Work instruction:
Pick out each line of the records in which the word "Partager" appears.

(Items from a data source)
----------------------------------------

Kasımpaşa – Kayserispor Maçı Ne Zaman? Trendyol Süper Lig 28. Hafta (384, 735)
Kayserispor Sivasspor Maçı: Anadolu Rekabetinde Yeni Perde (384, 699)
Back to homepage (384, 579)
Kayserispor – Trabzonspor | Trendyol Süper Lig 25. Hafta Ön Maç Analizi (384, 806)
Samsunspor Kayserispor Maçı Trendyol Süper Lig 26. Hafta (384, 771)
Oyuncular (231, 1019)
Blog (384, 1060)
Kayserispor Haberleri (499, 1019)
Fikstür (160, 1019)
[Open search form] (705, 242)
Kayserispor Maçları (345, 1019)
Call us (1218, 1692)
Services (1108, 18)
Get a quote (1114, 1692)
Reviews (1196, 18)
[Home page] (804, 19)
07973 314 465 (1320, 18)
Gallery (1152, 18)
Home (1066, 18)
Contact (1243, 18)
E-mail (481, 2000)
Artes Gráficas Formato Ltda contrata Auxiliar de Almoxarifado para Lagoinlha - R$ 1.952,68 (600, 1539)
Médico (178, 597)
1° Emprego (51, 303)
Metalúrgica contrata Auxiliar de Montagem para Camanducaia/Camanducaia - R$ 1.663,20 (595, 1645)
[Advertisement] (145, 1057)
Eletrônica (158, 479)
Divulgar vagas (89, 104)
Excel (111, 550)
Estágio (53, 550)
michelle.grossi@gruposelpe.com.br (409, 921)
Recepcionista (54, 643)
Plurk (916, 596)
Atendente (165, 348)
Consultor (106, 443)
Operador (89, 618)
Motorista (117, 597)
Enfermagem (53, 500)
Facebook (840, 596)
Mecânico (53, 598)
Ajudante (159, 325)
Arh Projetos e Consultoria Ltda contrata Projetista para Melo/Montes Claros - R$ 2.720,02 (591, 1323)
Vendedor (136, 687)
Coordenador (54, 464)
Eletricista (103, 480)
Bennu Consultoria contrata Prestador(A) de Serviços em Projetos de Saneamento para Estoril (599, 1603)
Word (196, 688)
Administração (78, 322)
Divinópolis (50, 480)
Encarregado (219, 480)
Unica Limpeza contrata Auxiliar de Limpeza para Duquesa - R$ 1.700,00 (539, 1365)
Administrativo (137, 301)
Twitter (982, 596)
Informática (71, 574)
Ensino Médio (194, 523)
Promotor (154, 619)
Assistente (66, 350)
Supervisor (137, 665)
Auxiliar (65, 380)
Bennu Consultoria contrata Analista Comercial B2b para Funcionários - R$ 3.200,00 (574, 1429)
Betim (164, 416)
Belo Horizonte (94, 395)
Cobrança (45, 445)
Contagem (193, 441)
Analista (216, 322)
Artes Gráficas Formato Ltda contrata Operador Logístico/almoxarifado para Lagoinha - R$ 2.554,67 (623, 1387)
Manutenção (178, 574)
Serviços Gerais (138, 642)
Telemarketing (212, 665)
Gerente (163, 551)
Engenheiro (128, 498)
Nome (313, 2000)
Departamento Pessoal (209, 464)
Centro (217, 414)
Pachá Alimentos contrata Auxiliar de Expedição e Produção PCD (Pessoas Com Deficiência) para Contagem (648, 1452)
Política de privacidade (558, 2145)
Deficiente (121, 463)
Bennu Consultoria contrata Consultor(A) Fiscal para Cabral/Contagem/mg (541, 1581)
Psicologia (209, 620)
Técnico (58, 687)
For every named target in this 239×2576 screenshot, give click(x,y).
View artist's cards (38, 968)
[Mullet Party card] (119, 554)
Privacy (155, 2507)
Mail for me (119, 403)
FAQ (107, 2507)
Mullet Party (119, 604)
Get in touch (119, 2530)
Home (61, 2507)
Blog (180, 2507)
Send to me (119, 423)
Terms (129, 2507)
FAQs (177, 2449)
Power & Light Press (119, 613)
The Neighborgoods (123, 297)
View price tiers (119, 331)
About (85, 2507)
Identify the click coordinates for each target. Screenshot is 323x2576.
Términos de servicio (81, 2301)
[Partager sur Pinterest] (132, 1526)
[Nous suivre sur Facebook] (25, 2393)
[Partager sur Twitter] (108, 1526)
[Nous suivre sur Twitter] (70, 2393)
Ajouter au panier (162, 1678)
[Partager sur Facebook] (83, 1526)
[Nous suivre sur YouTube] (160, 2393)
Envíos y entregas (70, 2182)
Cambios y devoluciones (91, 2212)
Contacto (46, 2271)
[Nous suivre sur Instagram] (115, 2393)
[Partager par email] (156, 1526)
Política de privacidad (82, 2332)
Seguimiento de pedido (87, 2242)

----------------------------------------

The answer:
[Partager sur Pinterest] (132, 1526)
[Partager sur Twitter] (108, 1526)
[Partager sur Facebook] (83, 1526)
[Partager par email] (156, 1526)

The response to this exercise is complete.